The College Fix is an American conservative news website focused on higher education. It was created in 2011 by journalist John J. Miller and is published by the non-profit Student Free Press Association (SFPA). The site features "right-minded news and commentary" and often reports on what it describes as "political correctness."

The Fix features student and non-student writers. It is based in Hillsdale, Michigan. Rick DeVos, the son of former US Secretary of Education Betsy DeVos, sits on the Fix’s board.

Model 

The Chronicle of Higher Education described The College Fix as a website designed to recruit "young conservatives for careers in the news media by placing college students in internships with right-leaning publications." Miller had long desired "to help other conservative and libertarian campus journalists" and The Fix gives them a platform where they will get "more attention than from just the campus level."

As of 2015, The Fix had three full-time editors and one part-time editor who oversee a network of approximately 75 contributors.

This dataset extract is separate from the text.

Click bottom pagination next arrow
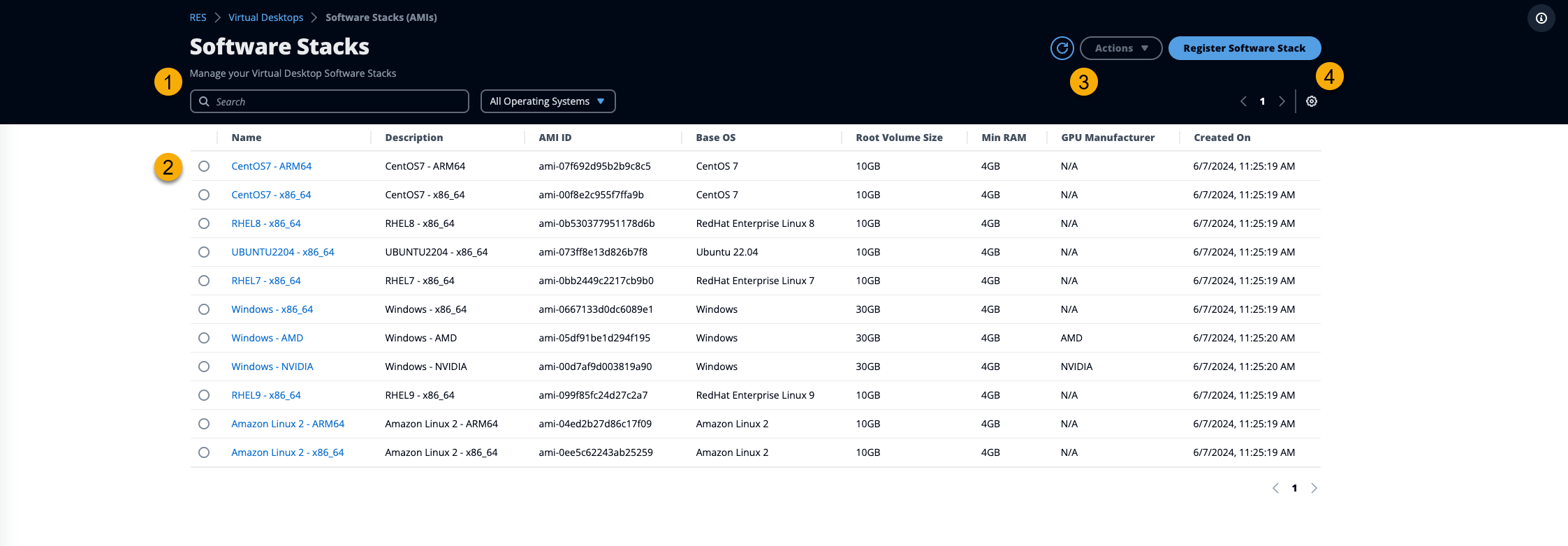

Accuracy, funding and editorial stance 

The Chronicle of Higher Education reported in 2015 that some subjects covered by The Fix had accused the website of misreporting their stories. The Fix editor Jennifer Kabbany defended the site's coverage and said that the site offers those it covers an opportunity to comment. In addition, Kabbany told NPR in April 2018 that the site "has publicly denounced any vile emails that a professor might get."

In February 2017 Inside Higher Ed probed whether The Fix had failed to disclose its relationship to the son of Betsy DeVos, weeks before her appointment as the US Secretary of Education. As early as 2015, Rick DeVos had served as a board member of Student Free Press Association, though this relationship was not disclosed in the site's coverage of DeVos. Days after the report John Miller apologized and took blame for the oversight.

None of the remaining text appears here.